It used to be that people came to seminary because they were called to pastor a church or go into another ministerial capacity but now only 4 in 10 MDiv—Master of Divinity—students plan to go into pastoral ministry full-time. More are considering a bi-vocational path and many more aren’t considering ministry, in the traditional sense, at all. Hundreds of thousands of people go to seminary as part of vocational discernment and then discover that they want to be professors, lawyers, marriage and family therapist and counselors, non-profit leaders, hospital or corporate business chaplains, and more. Or they just want to learn and go back to whatever it was they were doing before they took the seminary detour. And lest I be remiss, because I’ve spent some time around such people, some may want to reconsider who they heard calling them to pastoral ministry. Not all seminarians should be pastors and not all seminarians want to be pastors.

Saved…or even Christian

During my time in seminary I discovered that “saved” was not a term many people liked. This went for both students and faculty. The term reminded people of some factions of conservative Christianity whose primary goal is to save people and condemn the rest to hell. “Saved” language seemed exclusive and didn’t allow for a more open understanding of what life in the faith is. My Systematic Theology professor helped open some of us up to a different understanding of the term encouraging us to reflect on being “saved from something and saved for something.” But semantics aside, a popular misconception is that everyone who goes to seminary is “saved” in the same sense. Not to say that people don’t share a common salvific experience but they don’t use the same language—and sometimes not the same narrative of “coming to Christ”—to speak of the experience. It doesn’t make them any less “saved” as it may be popular known and constructed in Christian circles, there is just a difference in how people articulate their understanding of salvation personally and communally. Furthermore, not all seminarians are Christians. In a survey done by the Association of Theological Schools of 7,075 students across 174 schools, 0.5% were Buddhist, 0.2% were Muslim, 0.8% were Muslim and 4.5% were other. These may be small percentages but they still represent the fact that theology schools across the country are not just full of Christians but people from other traditions as well.

All White Men

According to the same survey referenced above, seminaries aren’t full of white men. In fact, African Americans are the second largest enrolled group representing 16.9% of enrolled persons in MDiv programs with Asian students right behind them at 10.2%. The existence and thriving of historically black theological institutes such as the Interdenominational Theological Center in Atlanta and Payne Theological Seminary in Wilberforce, Ohio also attests to the racial diversity present in theological institutions. In terms of gender diversity, women account for 34.7% of MDiv students, and, as we have bore witness to, they are also part of the burgeoning population of women preachers, spiritual leaders and leaders in the workforce in general.

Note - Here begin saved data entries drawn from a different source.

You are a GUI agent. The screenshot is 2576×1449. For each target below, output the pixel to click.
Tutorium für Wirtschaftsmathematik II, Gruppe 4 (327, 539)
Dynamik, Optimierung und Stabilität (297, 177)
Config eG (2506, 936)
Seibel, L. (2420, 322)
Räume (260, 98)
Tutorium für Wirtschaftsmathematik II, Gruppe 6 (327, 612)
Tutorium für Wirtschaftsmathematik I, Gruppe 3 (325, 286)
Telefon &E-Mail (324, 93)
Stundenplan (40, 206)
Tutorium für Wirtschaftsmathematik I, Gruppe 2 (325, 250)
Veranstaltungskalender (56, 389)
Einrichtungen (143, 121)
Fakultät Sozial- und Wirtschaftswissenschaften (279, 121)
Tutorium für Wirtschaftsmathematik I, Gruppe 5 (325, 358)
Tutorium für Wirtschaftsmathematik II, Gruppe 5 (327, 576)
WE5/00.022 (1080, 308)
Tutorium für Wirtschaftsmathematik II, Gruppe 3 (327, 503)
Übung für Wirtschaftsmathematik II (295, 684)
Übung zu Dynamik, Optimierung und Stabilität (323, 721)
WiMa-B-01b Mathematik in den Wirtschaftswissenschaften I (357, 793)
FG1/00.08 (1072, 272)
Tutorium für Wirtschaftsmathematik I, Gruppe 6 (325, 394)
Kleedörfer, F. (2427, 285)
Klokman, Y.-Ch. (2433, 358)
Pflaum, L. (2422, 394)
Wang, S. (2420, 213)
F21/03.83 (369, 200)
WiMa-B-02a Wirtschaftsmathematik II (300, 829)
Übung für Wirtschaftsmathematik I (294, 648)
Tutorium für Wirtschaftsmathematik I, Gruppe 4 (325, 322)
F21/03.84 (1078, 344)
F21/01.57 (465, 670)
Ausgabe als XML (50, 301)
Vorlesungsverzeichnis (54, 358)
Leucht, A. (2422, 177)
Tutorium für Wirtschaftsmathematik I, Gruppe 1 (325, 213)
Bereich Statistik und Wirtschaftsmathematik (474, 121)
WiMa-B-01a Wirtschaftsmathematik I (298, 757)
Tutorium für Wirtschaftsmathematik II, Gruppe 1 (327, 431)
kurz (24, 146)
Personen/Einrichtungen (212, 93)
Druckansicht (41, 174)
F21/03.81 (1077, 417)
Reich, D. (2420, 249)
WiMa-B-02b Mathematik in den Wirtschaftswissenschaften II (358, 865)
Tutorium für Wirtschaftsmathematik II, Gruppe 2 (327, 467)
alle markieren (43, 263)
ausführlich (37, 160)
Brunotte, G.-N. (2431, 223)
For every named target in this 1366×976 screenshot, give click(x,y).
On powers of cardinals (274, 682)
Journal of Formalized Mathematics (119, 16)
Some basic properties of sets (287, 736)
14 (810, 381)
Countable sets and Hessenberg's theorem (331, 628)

Sane, Naïve, Sure, Ready…:

I posed the question of what seminarians aren’t to my fellow seminarians past and present and the responses were many and varied. Among those responses were one-word answers such as “Sane. Naïve. Sure. Ready.” There is a measure of truth to all of these. Practically speaking, the sanity level of some people is questioned when they leave a secure career, significant others, or a hometown to pursue a theological education that will, at one point or another, drain them of everything. Yet very few seminarians are naïve about the space they have walked into, recognizing that it is going to require much of them—and possibly “steal their Jesus” as the urban legends in seminary goes. Surety and readiness are also part of the seminarian’s struggle because answering a “call” to go to seminary doesn’t mean that the called individual is sure or ready for any particular role in ministry or elsewhere. But, that is the beauty of the seminary space, that individuals who answer and engage themselves in the work of theological education are also in a space to continue to discern their call and find surety and readiness.

Just Seminarians:

One respondent to my question pointed out that seminarians aren’t just seminarians. Of this she said, “…because many of our fellow students were scientists, authors, talent agents, and business professionals, in addition to being parents, grandparents, children, brothers, sisters, nieces and nephews.” Among some of my classmates were doctors still on call, pilots, business owners, and writers just to name a few. This was in addition to the pastors and preachers who were serving congregations and traveling out of state to preach every Sunday only to get back home late Sunday night and tackle hundreds of pages of reading and dozens of pages of writing. And, lest I be remiss, there are the seminarians who are also parents—single, married, committed partnership, or other—whose other major task, aside from being a student, is raising a child or family and attending to their needs almost as much as they must attend to the seminary work.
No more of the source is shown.